──────── Provided entries ────────

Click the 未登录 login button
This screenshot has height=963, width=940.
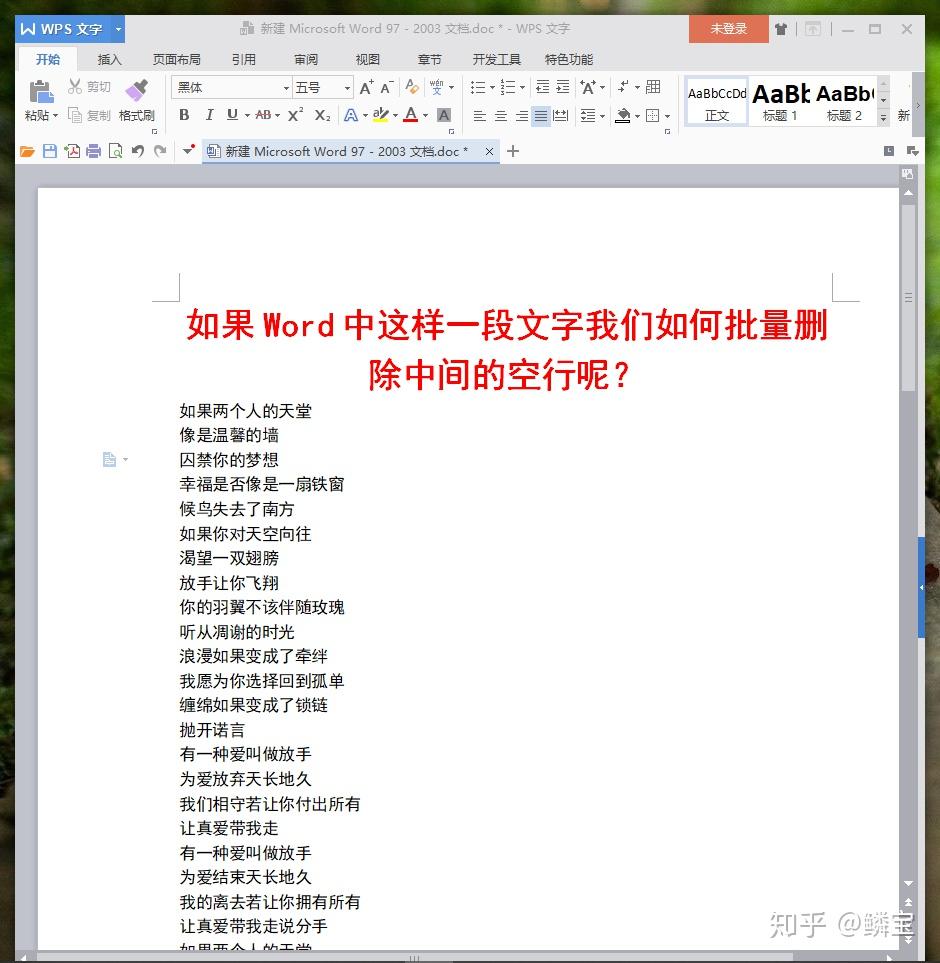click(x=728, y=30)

────────
──────── Provided entries ────────

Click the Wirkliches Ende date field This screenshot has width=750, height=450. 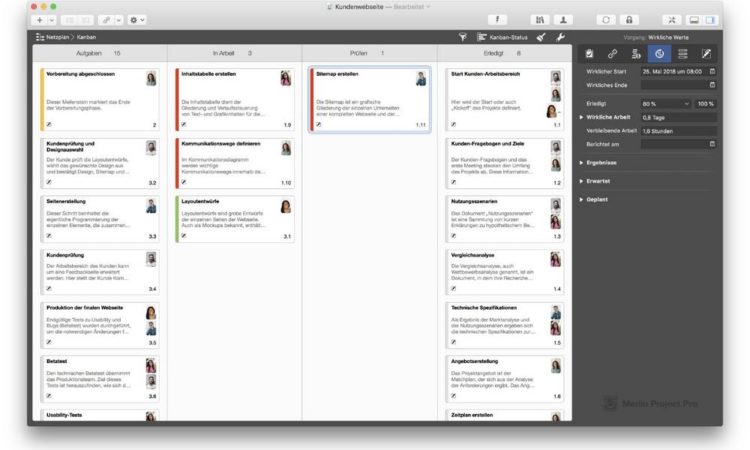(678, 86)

────────
──────── Provided entries ────────

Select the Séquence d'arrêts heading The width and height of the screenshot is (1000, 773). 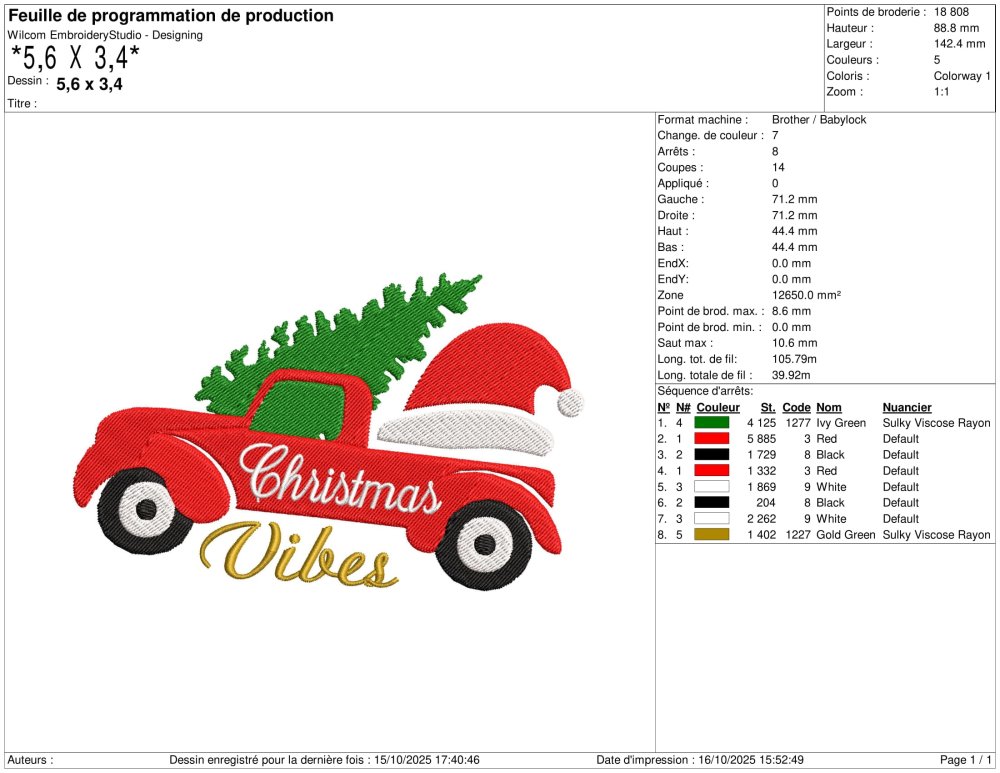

────────

■ **Written instruction**: Copy out every line of the items above, from the line containing "Click the 未登录 login button" down to the line containing "click(x=728, y=30)", both of those lines included. Omit the pictures from your reply.

■ **Written solution**:
Click the 未登录 login button
This screenshot has height=963, width=940.
click(x=728, y=30)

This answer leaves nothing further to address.